The images in question are illustrations and photographs that depict historical aircraft and various people associated with flying.
Going back to the plane maneuver pictures mentioned above, a quick Google search shows me that Standard Oil Company of Indiana merged with American Oil in 1925. They changed to the Amoco name in 1985, and in the 90s, Amoco merged with BP. Even if one could find the correct person in BP’s labyrinth to contact for permission, I think they probably would not answer.
The WIPO document addresses the scenarios of copyright owners who can’t be found and those who can be found but don’t respond:
Works should never be used without permission (right owner authorization, legal permission) in one form or another. In some cases when the excerpt is very small or very old (in other words, it is not sure whether or not it is still in copyright), or if it was not possible to track down the rights owner, publishers proceed with publication. In these unfortunate cases if several failed attempts have been made to trace the rights owner, evidence thereof is often collected (copies of letters, envelopes returned with messages such as ‘gone away’ or ‘not known’, a brief log of e-mails or phone calls that did not reach their destination, with a view to improving the legal standing of the publisher. These cases are different from those where the identity and location of the author are known and established, but he just chooses not to respond to the repeated requests. A court would regard this second example as tantamount to a refusal.
What About Fair Use?
While I am not a lawyer, it’s tempting to make an argument for including all of the pictures in the book in the PDF to accompany the audiobook. In the extremely unlikely event a copyright owner challenged your usage of a picture, you could either remove the picture from the PDF or cite the fair usage standard of copyright.
Fair Use rests on 4 subjective tests, which are, as quoted from the Stanford article linked above:
- the purpose and character of your use
- the nature of the copyrighted work
- the amount and substantiality of the portion taken
- the effect of the use upon the potential market or future value of the copyrighted work
The Stanford article also states:
Because the dissemination of facts or information benefits the public, you have more leeway to copy from factual works.

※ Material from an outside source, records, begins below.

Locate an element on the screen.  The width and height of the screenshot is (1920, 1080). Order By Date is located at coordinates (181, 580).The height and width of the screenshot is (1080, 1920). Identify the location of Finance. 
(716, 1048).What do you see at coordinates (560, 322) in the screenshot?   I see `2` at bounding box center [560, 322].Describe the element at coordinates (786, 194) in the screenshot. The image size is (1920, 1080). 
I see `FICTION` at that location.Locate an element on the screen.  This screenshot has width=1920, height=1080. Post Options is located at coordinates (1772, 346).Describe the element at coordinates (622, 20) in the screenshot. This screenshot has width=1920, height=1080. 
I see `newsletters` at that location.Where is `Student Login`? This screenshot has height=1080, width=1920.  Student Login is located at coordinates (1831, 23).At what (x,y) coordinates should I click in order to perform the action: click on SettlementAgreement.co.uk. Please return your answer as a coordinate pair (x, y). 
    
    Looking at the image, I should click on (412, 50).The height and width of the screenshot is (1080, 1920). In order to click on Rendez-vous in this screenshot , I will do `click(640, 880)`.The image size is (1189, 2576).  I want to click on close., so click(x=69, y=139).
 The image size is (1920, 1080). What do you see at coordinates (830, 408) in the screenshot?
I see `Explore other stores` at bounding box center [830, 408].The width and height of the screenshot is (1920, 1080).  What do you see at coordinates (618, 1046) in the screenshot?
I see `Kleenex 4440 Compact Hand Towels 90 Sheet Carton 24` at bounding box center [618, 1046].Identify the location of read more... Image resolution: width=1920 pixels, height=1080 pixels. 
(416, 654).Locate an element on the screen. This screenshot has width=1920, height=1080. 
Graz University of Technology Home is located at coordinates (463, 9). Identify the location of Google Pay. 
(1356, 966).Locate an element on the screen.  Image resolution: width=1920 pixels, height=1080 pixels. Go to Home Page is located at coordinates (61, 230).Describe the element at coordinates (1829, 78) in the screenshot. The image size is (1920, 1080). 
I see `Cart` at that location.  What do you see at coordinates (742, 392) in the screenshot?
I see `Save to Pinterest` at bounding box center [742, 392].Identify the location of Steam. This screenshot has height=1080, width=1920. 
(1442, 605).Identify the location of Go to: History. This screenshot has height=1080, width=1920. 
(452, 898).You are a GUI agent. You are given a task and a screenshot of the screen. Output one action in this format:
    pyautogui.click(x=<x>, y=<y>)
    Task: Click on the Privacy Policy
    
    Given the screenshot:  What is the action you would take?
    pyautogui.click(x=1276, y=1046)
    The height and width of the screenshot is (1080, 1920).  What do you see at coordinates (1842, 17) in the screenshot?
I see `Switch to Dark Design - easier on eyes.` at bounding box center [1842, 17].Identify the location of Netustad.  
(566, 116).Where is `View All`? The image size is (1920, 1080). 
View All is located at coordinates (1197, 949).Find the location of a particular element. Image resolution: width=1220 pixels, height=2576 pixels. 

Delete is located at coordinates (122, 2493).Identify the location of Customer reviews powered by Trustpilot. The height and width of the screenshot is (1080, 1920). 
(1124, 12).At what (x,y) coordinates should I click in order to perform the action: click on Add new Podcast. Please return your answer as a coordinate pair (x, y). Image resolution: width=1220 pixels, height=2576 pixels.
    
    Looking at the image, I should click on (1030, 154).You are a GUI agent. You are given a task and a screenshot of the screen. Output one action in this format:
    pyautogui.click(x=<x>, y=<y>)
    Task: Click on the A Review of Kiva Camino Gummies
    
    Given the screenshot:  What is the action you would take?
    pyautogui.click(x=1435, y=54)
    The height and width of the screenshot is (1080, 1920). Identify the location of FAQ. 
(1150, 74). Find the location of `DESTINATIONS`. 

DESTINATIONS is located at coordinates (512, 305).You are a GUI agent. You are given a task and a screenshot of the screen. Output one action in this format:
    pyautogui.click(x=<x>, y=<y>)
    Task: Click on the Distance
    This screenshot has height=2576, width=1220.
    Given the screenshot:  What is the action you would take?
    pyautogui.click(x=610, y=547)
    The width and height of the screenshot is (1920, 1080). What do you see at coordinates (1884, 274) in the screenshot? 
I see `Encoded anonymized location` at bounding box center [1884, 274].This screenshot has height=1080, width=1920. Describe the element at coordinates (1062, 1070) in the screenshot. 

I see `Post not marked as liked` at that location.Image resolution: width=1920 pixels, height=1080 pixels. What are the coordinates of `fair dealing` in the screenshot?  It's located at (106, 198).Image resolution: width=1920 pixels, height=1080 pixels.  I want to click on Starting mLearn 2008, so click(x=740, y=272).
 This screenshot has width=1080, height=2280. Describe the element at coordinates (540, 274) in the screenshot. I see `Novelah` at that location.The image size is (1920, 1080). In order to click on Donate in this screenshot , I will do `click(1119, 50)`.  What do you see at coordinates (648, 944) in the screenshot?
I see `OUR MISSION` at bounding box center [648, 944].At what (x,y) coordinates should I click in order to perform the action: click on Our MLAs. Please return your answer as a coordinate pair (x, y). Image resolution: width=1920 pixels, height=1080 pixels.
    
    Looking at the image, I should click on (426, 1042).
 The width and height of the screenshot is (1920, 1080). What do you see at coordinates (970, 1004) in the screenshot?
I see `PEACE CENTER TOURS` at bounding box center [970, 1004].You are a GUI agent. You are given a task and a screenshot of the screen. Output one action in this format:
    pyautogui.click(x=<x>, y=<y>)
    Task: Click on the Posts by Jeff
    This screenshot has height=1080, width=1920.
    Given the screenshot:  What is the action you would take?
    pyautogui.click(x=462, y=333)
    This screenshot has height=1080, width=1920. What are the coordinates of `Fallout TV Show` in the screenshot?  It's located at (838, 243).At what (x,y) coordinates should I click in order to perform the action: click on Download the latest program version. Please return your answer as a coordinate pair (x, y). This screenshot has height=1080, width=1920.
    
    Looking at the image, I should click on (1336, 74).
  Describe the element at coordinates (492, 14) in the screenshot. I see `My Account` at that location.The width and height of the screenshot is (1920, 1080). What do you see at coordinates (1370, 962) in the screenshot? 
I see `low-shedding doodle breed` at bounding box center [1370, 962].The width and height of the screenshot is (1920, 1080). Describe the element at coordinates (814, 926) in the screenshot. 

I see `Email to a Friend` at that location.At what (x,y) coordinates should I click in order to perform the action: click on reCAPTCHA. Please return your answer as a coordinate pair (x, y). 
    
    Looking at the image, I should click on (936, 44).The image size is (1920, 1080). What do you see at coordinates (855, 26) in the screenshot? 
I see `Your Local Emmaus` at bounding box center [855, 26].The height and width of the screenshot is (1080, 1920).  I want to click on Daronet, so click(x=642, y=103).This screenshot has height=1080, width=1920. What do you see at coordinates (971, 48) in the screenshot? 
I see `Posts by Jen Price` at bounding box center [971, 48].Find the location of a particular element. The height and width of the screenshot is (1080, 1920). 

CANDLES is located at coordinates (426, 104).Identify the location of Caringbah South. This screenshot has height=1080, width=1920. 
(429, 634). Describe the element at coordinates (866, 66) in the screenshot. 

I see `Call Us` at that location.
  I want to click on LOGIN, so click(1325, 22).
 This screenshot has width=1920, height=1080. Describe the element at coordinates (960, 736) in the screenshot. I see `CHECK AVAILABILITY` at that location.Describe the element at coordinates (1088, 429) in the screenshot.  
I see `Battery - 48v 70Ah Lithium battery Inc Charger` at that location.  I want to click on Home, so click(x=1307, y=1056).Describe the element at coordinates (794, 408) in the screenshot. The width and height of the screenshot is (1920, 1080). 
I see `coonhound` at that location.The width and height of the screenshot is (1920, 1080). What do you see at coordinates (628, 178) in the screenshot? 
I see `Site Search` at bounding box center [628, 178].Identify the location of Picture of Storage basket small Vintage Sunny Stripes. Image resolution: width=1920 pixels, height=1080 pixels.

The WIPO document linked in the previous section advises us:
It must be borne in mind too, that there is no fair dealing precedent for illustration or web content – the ruling generally applies only to text. One of the reasons for this is that by reproducing a photograph or a picture, a whole work, not a part of it, is being reproduced.
How to Proceed
In this particular case, I’d create a supplemental PDF using all of the author’s pictures from the book, assuming the scanned images are suitable to reprint. I’d substitute images that are known to be public domain for any pictures potentially still under copyright.
As an example, an image of the Pan Am Clipper Ship is marked “Courtesy of Pan Am Airlines”, so it would have been the company’s copyrighted picture at the time the book was published. You could download and use the large JPG of this image from the Library of Congress in its place. The LoC is a great place to find public domain images.
This guide explains how to create the PDF. Your distributor(s) should have instructions for attaching the PDF with your recordings. For example, you would follow guidance on this page in the ACX help section or this page in the Findaway Voices support area.